ABOUT THIS TASK
What's required is a verbatim printout of all the data.

EXTRACTED DATA

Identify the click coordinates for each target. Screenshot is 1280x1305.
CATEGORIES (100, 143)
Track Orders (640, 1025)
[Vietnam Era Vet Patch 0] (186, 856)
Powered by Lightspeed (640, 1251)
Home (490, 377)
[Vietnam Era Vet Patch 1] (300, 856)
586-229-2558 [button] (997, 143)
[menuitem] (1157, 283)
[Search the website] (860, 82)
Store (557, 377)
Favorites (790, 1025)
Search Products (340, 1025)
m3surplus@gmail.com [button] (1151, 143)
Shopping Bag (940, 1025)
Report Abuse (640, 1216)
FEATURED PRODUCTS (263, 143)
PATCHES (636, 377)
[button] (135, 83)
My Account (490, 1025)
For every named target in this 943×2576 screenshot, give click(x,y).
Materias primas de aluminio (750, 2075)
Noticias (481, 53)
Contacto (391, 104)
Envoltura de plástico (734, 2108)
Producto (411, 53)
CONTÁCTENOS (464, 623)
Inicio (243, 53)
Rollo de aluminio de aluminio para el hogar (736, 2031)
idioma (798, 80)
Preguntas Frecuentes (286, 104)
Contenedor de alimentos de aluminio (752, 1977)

SOLUTION FOR THIS EXERCISE
Identify the click coordinates for each target. Screenshot is 1280x1305.
CATEGORIES (100, 143)
Track Orders (640, 1025)
[Vietnam Era Vet Patch 0] (186, 856)
Powered by Lightspeed (640, 1251)
Home (490, 377)
[Vietnam Era Vet Patch 1] (300, 856)
586-229-2558 [button] (997, 143)
[menuitem] (1157, 283)
[Search the website] (860, 82)
Store (557, 377)
Favorites (790, 1025)
Search Products (340, 1025)
m3surplus@gmail.com [button] (1151, 143)
Shopping Bag (940, 1025)
Report Abuse (640, 1216)
FEATURED PRODUCTS (263, 143)
PATCHES (636, 377)
[button] (135, 83)
My Account (490, 1025)
For every named target in this 943×2576 screenshot, give click(x,y).
Materias primas de aluminio (750, 2075)
Noticias (481, 53)
Contacto (391, 104)
Envoltura de plástico (734, 2108)
Producto (411, 53)
CONTÁCTENOS (464, 623)
Inicio (243, 53)
Rollo de aluminio de aluminio para el hogar (736, 2031)
idioma (798, 80)
Preguntas Frecuentes (286, 104)
Contenedor de alimentos de aluminio (752, 1977)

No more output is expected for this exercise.